=== Exercise directions ===
Starting at the line that holds "In–House Tailor Shop (653, 625)" and stopping at the line that holds "The Take Me Seriously Bodysuit (319, 1814)", restate the records below word for word, with both of those lines included.

=== Data to process ===
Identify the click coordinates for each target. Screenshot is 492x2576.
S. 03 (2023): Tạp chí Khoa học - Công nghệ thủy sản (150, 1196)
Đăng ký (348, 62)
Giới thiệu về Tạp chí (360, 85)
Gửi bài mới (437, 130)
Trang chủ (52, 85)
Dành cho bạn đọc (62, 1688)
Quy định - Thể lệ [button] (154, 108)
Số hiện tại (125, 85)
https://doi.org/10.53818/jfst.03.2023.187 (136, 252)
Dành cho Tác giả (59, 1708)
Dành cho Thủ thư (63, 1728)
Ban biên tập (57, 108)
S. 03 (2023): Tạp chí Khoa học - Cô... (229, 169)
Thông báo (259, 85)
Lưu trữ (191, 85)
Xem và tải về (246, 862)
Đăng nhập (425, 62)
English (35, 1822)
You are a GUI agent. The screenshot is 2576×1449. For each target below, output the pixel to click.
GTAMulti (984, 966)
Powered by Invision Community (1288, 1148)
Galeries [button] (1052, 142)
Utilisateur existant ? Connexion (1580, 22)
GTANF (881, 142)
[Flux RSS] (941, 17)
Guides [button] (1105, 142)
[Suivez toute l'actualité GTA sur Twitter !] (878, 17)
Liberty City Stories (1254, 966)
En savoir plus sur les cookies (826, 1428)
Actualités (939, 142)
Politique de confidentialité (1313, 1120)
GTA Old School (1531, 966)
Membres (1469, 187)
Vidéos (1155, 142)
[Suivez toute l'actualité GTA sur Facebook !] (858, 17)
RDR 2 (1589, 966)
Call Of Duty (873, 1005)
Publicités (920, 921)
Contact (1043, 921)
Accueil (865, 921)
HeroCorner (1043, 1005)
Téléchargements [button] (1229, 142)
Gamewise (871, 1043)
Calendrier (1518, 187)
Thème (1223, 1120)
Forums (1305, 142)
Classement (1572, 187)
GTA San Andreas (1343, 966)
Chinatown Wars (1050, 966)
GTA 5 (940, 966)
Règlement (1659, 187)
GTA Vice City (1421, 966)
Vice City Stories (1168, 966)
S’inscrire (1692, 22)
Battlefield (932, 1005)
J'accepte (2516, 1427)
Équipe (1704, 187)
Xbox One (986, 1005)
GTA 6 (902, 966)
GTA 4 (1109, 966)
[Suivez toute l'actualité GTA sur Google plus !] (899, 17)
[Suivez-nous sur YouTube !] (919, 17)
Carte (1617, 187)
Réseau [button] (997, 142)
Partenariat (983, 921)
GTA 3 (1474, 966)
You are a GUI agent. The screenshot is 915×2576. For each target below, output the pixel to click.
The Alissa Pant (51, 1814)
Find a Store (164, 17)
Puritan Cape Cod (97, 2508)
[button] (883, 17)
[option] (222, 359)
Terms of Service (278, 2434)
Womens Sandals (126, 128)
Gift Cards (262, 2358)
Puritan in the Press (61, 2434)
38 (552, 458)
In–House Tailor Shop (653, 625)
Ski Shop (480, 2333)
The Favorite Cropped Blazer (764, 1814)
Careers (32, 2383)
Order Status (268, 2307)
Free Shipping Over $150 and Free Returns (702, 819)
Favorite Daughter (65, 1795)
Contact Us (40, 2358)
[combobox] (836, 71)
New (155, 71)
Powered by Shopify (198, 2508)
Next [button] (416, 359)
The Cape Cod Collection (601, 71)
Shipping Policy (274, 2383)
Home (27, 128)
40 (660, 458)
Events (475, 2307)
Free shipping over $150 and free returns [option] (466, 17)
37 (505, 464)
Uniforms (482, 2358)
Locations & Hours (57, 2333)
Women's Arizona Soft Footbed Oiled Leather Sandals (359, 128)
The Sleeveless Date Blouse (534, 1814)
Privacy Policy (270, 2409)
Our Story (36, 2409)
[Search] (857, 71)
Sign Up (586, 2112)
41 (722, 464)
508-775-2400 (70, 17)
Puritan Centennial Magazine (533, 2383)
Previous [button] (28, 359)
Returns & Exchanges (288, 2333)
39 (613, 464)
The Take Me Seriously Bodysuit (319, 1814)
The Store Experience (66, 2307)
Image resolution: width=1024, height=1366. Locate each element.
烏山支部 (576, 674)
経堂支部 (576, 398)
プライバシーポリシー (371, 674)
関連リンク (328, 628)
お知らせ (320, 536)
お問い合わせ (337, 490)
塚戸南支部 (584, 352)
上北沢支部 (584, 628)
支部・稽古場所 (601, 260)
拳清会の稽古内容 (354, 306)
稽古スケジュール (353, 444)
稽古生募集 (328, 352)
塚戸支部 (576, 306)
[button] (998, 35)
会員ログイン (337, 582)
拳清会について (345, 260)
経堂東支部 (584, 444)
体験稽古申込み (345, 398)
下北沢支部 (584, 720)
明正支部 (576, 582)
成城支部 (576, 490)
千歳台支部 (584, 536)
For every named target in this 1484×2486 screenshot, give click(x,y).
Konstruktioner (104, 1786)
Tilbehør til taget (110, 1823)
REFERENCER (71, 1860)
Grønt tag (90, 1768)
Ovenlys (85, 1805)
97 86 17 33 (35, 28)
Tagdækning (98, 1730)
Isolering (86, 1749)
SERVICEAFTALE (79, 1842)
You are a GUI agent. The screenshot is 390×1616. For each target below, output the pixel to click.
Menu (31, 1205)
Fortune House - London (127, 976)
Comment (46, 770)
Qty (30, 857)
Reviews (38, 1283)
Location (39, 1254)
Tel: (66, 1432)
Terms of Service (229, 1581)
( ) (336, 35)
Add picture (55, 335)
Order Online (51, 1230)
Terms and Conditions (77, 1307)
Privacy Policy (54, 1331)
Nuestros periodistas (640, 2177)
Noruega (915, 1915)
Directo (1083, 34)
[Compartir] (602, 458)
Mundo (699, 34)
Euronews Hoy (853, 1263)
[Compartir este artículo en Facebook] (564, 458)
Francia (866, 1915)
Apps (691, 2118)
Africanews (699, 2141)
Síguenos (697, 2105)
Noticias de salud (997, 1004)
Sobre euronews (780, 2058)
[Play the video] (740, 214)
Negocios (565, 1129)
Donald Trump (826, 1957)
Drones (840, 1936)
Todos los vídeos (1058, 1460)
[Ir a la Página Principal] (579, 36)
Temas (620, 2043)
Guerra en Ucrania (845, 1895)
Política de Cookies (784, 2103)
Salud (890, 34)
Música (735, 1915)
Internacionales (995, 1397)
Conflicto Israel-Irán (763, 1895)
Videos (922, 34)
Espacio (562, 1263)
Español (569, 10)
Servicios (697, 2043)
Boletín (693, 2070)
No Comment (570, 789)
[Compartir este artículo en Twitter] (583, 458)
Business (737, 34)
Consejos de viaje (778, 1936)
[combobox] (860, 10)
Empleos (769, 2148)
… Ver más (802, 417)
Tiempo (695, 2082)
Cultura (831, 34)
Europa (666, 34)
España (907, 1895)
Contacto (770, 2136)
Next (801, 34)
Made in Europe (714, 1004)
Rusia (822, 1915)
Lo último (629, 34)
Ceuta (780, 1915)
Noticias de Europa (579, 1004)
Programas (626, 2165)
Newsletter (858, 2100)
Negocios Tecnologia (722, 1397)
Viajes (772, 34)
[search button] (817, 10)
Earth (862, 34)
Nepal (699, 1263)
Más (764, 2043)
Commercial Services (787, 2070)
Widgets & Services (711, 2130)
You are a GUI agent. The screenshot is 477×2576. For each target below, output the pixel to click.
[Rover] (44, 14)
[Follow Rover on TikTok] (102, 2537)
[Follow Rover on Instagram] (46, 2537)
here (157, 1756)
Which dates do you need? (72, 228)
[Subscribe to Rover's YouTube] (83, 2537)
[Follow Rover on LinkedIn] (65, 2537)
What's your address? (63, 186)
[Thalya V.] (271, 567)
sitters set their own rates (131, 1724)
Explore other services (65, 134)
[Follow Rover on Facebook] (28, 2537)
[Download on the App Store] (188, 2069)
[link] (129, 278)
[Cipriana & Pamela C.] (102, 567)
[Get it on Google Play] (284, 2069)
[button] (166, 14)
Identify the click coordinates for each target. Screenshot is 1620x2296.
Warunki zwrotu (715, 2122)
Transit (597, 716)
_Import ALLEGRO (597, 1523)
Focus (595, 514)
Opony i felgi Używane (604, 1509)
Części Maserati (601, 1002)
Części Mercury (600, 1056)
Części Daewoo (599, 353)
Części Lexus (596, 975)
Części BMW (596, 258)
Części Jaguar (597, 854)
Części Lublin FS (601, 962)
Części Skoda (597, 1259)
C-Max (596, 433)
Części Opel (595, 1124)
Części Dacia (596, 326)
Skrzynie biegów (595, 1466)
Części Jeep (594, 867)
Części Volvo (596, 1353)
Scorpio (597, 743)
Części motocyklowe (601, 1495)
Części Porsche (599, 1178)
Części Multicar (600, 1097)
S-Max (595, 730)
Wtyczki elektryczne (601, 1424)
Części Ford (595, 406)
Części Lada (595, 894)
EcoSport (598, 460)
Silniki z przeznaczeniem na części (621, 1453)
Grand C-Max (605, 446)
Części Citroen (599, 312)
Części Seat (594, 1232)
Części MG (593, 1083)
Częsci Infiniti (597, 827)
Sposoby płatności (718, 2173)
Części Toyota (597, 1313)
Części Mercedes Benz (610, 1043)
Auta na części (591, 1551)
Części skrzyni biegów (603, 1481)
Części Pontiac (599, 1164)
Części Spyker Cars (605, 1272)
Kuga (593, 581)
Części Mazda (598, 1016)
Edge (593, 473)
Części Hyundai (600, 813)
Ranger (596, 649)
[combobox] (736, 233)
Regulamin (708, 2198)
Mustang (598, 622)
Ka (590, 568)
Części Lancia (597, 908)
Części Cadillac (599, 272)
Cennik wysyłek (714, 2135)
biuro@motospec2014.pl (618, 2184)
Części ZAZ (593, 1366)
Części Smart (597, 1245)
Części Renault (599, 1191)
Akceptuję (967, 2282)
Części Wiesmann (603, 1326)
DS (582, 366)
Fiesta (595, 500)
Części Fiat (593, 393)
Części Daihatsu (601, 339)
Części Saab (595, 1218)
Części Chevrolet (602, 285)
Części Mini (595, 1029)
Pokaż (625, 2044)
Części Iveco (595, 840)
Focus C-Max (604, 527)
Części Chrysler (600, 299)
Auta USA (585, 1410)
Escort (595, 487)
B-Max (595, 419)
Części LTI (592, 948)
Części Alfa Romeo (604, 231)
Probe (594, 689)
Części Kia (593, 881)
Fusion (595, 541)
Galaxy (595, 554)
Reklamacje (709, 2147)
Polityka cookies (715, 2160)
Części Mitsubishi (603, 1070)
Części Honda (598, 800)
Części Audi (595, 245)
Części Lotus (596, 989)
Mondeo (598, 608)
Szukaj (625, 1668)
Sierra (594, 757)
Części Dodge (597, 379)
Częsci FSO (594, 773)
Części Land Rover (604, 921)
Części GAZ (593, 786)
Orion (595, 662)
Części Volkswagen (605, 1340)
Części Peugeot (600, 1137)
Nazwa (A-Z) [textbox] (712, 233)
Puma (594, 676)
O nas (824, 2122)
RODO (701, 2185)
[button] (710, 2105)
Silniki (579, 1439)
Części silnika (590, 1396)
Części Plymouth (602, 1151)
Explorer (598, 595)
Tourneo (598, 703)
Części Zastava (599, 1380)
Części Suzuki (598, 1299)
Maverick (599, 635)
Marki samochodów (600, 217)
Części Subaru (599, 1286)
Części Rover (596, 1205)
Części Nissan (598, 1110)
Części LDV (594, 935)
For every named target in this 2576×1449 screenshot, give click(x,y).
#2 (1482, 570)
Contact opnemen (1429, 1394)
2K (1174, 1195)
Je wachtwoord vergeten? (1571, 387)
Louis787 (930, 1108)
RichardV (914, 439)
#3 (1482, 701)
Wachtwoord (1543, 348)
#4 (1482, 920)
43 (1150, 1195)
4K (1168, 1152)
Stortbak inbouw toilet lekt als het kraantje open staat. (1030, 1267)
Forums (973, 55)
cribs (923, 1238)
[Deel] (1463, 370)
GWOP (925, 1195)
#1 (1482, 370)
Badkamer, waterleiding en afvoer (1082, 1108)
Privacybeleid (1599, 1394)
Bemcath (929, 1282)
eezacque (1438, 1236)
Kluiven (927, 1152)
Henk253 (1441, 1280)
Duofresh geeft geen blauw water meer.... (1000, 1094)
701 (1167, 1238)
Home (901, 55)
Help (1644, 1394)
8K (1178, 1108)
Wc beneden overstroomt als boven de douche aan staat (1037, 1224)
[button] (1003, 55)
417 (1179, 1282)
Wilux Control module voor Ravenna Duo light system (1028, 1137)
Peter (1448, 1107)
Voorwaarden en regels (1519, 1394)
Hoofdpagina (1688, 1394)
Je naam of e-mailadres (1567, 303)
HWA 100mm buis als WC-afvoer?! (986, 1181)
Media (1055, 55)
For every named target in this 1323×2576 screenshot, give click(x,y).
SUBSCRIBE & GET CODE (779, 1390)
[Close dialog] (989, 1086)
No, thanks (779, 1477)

=== Task output ===
In–House Tailor Shop (653, 625)
Ski Shop (480, 2333)
The Favorite Cropped Blazer (764, 1814)
Careers (32, 2383)
Order Status (268, 2307)
Free Shipping Over $150 and Free Returns (702, 819)
Favorite Daughter (65, 1795)
Contact Us (40, 2358)
[combobox] (836, 71)
New (155, 71)
Powered by Shopify (198, 2508)
Next [button] (416, 359)
The Cape Cod Collection (601, 71)
Shipping Policy (274, 2383)
Home (27, 128)
40 (660, 458)
Events (475, 2307)
Free shipping over $150 and free returns [option] (466, 17)
37 (505, 464)
Uniforms (482, 2358)
Locations & Hours (57, 2333)
Women's Arizona Soft Footbed Oiled Leather Sandals (359, 128)
The Sleeveless Date Blouse (534, 1814)
Privacy Policy (270, 2409)
Our Story (36, 2409)
[Search] (857, 71)
Sign Up (586, 2112)
41 (722, 464)
508-775-2400 (70, 17)
Puritan Centennial Magazine (533, 2383)
Previous [button] (28, 359)
Returns & Exchanges (288, 2333)
39 (613, 464)
The Take Me Seriously Bodysuit (319, 1814)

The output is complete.